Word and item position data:
━━━━

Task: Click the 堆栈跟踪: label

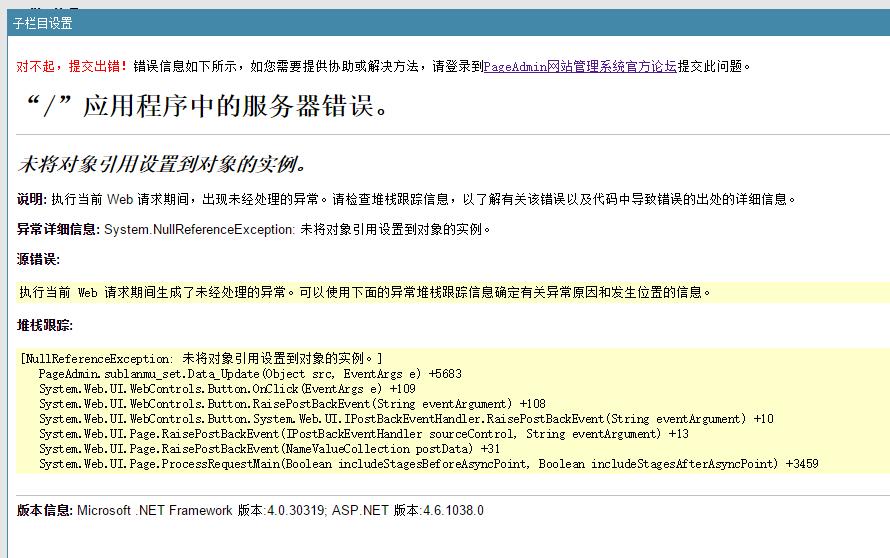Action: pos(45,326)
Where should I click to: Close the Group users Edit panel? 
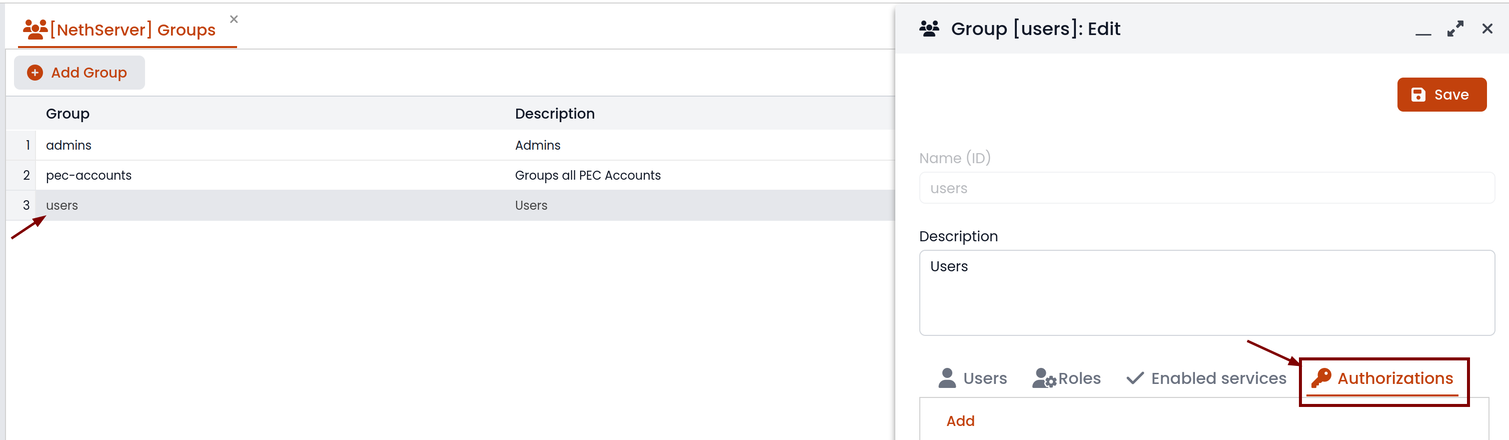(x=1487, y=29)
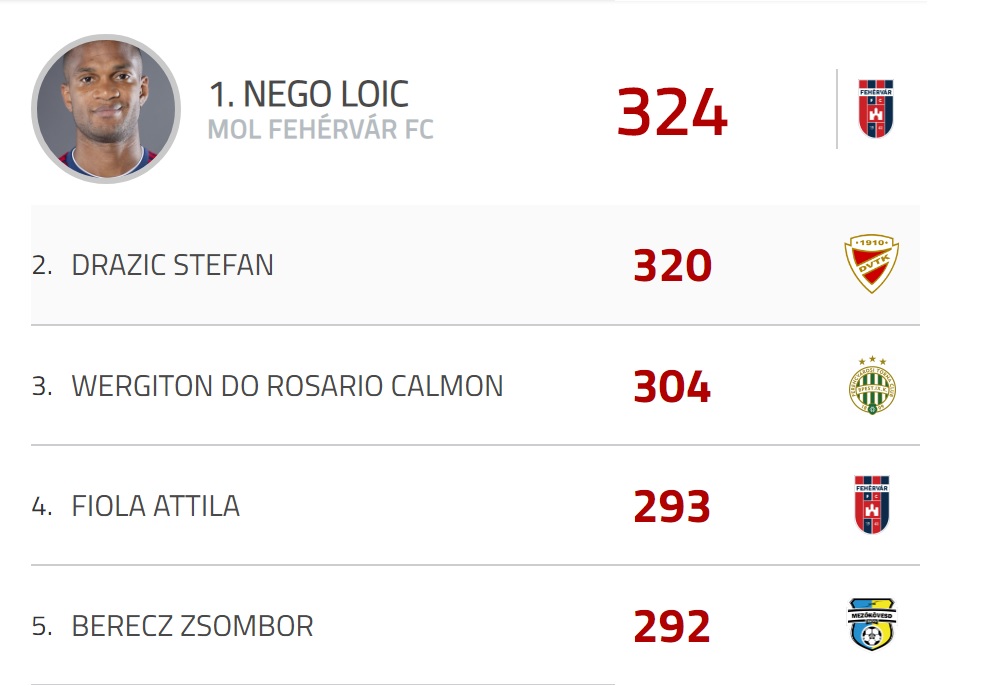
Task: Select WERGITON DO ROSARIO CALMON name
Action: pos(287,386)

━━━━

• WHAT THE TASK ASKS: Rewrite all the records above with "panel" swapped for "window" and everything else unchanged. Leave out the pictures.

• RESULT OF THIS EXERCISE:
Task: Click the 堆栈跟踪: label

Action: pos(45,326)
Where should I click to: Close the Group users Edit window? 
(x=1487, y=29)
Task: Select WERGITON DO ROSARIO CALMON name
Action: pos(287,386)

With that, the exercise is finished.